Passage
[start]
In Princeton, WV, we stopped by to meet Robert Kincaid, President of Accurate Millworks Inc., a company producing wooden shutter components. Colin interviewed him to learn about the economic background of fingerjointing (a technique used by Accurate Millworks).

When we were done with this interview the watch showed 5pm. Unfortu nately we thought, that we’ll be back at around 6pm so I invited friends for a farewell party at our home. So, this party is starting in exactly one hour and we are right now in – just a second, need to ask Colin – he say’s he doesn’t really know where we are, a few miles from I-79. The map tells me, we’re right now not far from Hookersville.

So… I am going to be late to my own party – embarrassing, isn’t it? Thanks to my new laptop and a battery life of about 6 hours, I can take the opportunity and tell you about my last days in Morgantown. Final went well (thanks to fortunate choice of courses, I only had one), all my courses are over. I will write another post wrapping up my MoTown experiences on- and off-campus later.
[end]
Given data
[start]
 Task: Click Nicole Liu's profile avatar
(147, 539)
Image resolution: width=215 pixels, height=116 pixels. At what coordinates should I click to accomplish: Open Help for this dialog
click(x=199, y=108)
[end]
Work required
Condense the paragraph of the blog post above that begins "In Princeton, WV" into a single sentence that keeps its main facts.

Written reply
In Princeton, WV, the travelers met Robert Kincaid, President of Accurate Millworks Inc., a maker of wooden shutter components, and Colin interviewed him about the economic background of fingerjointing, a technique the company uses.